2012 Cuenca Perspectives Collage


My mission in publishing this blog is first to provide a living history of my settlement and life in Cuenca, and to provide myself and the reader with a journal account delineating my reasons for why I have chosen to settle in Cuenca. Second, the posts are my way of staying in contact with family and friends back in the states, and to provide them with an understanding of a country and culture that most North Americans have little knowledge and awareness. Third, the blog is open to one and all who wish to compare and contrast the experiences of expat bloggers living in Cuenca, so that you can determine whether or not from your perspective Cuenca is an appropriate move for you. Fourth, my blog provides another example of how expats view and interpret life in Cuenca. Ecuadorians and Cuencanos who may read this blog are especially invited to post comments that may enhance all expats understanding and appreciation of Cuneca and its people, or to correct any misinterpretations in my assumptions and perceptions of Cuencano culture. Finally, I hope I can convey the feeling of love and appreciation that grows within me each passing day for this heavenly city nestled in the Andes and its very special people.

Friday, October 30, 2015


Aji Rocoto closed in 2016 and has metamorphosis into La Cilindrada., but you may wish to read about Chef Michael here, and then click of the link below to read about his new creation La Cilindrada. 

One of the delights in living in Cuenca is observing how a richer array of ethnic and fine-dining restaurants with international flavor continue to pop-up throughout the city.  One such restaurant is Aji Rocoto, which opened this year; and presents a fine variety of menu specialties that reflect the Peruvian fusion flare of fine dining which has become an international rage, and also has made Lima a hotbed for some of the finest restaurants and cuisines in South America.

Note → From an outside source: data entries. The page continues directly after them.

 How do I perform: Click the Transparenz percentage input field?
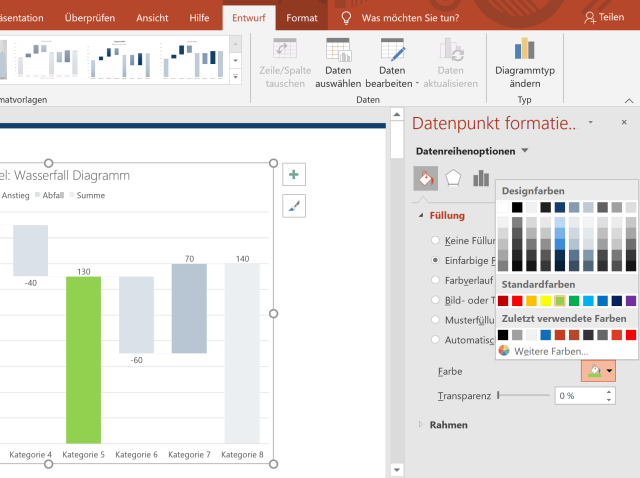coord(578,396)
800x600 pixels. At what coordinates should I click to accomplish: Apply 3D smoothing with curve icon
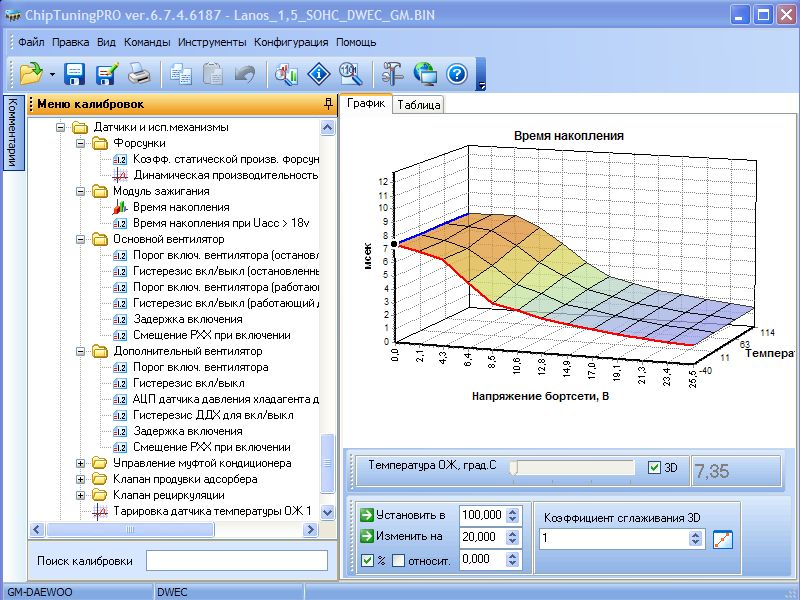pyautogui.click(x=724, y=539)
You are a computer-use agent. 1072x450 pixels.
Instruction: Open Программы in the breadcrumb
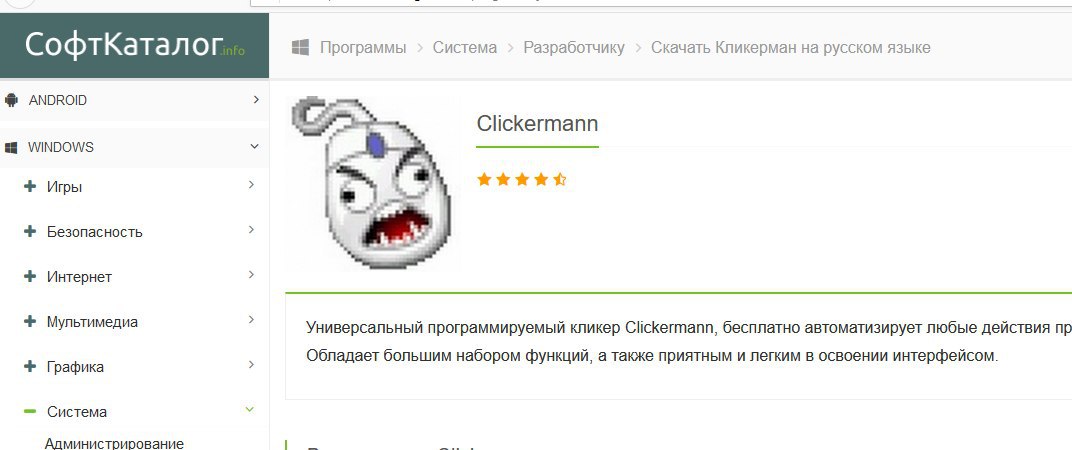(x=363, y=48)
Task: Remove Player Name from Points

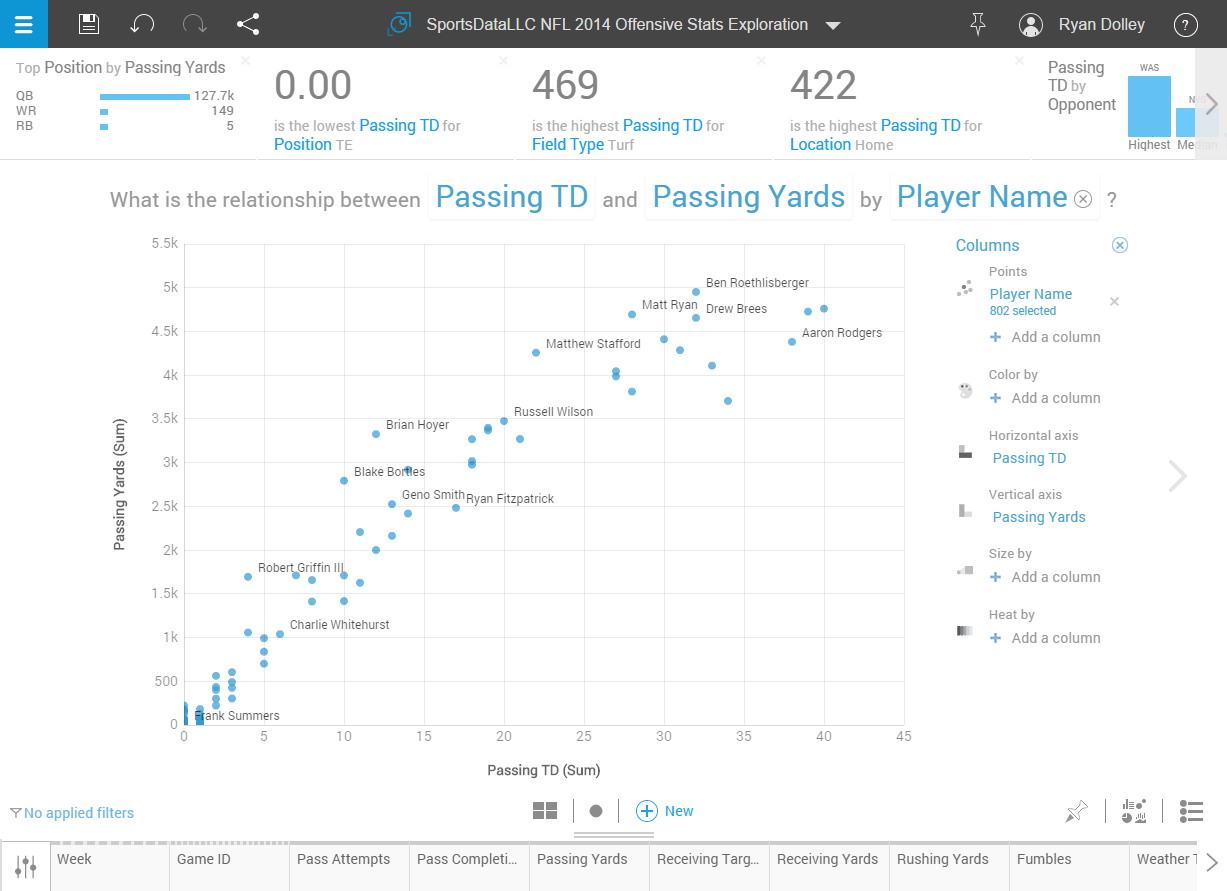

How fortunate we are to have the young and affable chef, Michael Wagner, a Peruvian of German ancestry living in Cuenca, and bringing his culinary talents to enhance our taste buds with flavors that are in many ways unique to Cuenca.  Chef Wagner is a graduate of the Cordon Bleu Academy in Lima, and brings with him the flavors of the Peruvian dishes; some of which are fused with Chinese, Thai, or Japanese dishes, not to mention Italian as well.  Michael and his wife, Daniela Davalos Carrasco, who is a Cuencana, have come with their two young children to make their home in Cuenca; for which we are fortunate to take advantage of the skills and creativity of an important rising star's contribution to the culinary scene in Cuenca.

Let's begin by taking a look at Michael at work in his immaculately clean kitchen of Aji Rocoto as he prepares two entrees for his customers:

Mixing the right amount of oil with the seasonings and vegetables required with a pinch of this and a pinch of that, like any creative chef there is no need for actual measurements.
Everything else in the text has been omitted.